À l'instant où elle avait refermé la porte derrière elle, Victorine avait senti un malaise
insidieux se nouer dans ses entrailles.
Il était craint par toutes les détenues. Bourru, graisseux, n'ayant jamais propulsé son nez à
l'extérieur.
Elle allait s'asseoir lorsqu'il avait brandi un bout de papier rectangulaire.
– Votre billet de train pour demain midi. Destination Laval, avait-il décrit dans une octave
grave, tel un robot.
La future éprise de liberté n'avait pas bougé d'un cil quand il en avait rajouté une couche :
– Ce n'est pas gratuit. Il faut le gagner.

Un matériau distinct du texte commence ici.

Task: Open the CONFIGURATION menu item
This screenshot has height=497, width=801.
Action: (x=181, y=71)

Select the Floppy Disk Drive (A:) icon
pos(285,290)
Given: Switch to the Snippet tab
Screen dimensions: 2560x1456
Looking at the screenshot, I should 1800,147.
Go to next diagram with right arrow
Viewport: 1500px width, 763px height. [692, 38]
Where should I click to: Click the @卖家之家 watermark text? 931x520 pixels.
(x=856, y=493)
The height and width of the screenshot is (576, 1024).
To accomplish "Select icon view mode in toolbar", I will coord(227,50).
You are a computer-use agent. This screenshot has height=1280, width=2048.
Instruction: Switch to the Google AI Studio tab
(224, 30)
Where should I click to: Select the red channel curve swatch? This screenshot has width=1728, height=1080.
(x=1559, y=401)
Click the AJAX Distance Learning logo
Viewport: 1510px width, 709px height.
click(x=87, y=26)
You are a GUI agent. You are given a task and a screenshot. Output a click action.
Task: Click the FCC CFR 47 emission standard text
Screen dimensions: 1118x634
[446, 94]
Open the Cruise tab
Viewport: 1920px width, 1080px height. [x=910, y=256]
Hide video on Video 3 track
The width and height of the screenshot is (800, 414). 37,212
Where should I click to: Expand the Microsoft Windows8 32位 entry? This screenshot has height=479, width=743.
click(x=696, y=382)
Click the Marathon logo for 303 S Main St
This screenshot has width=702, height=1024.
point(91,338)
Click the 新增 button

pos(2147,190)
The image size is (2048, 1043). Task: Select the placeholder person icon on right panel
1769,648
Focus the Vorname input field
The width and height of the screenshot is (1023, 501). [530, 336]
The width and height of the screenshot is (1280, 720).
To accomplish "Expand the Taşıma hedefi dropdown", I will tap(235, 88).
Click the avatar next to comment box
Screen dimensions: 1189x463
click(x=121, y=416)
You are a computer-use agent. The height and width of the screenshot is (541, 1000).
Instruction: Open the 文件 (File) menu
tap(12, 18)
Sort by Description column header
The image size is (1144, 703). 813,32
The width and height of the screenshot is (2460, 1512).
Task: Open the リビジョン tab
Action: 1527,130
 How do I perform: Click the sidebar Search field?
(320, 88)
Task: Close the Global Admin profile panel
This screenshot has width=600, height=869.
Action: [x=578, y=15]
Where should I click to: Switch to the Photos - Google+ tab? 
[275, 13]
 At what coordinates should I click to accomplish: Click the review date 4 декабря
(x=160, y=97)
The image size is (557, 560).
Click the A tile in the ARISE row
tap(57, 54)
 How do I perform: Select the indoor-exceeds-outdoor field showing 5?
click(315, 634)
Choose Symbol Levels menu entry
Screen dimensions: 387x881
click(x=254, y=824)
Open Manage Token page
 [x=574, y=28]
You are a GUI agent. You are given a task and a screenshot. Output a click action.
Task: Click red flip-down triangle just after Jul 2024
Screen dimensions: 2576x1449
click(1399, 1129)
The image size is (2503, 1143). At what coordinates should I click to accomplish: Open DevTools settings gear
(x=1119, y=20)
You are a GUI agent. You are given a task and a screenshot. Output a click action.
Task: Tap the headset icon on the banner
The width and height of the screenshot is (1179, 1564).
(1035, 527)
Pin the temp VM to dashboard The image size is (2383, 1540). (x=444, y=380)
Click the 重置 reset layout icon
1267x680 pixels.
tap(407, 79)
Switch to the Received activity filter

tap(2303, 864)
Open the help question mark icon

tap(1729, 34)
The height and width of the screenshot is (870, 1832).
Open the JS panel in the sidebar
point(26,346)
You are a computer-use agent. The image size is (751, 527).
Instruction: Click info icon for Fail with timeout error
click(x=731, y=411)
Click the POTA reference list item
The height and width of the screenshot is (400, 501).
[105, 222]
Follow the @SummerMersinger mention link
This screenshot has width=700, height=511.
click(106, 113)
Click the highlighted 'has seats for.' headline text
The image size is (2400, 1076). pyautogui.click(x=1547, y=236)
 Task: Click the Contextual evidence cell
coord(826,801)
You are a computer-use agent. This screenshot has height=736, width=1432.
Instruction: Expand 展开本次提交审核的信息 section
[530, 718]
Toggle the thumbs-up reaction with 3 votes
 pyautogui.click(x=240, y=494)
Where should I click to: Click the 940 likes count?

On ne la fait pas à moi.
Il avait posé à plat le billet sur le secrétaire, s'était levé en faisant racler les pattes de son
fauteuil sur le ciment, contourné le bureau, tout ça sans cesser de dévisager Victorine.
Elle ne bougeait toujours pas, comme une statue de sel. Tout de même, une peur la saisissait
à la gorge. La preuve du lendemain, d'un scénario menant vers des jours meilleurs, se présentait à
quelques mètres de ses doigts.
Un acte salutaire.
Un doigt non consenti avait alors parcouru l'épaule, dégringolé le long de la glycine charnue,
atterri au poignet...
Ces derniers jours, marqués au sang.
Victorine se rappela une scène du film de Haneke : l'un des premiers plans-séquence
dévoilait un jeu de masques, un train focalisé sur une seule lunette. Un jeune homme marqué par la
solitude et le manque de convictions, taciturne, jetant un papier à une mendiante faisant l'aumône,
puis immédiatement interpellé au simple geste déplacé conduisant à un trouble de l'ordre public, où
chacun chacune campe sur ses positions.
Code civil, code de la route, lequel pouvait bâtir un rempart d'entente cordiale ?
La voyant en phase de détresse, ses copines de cellule avaient réagi.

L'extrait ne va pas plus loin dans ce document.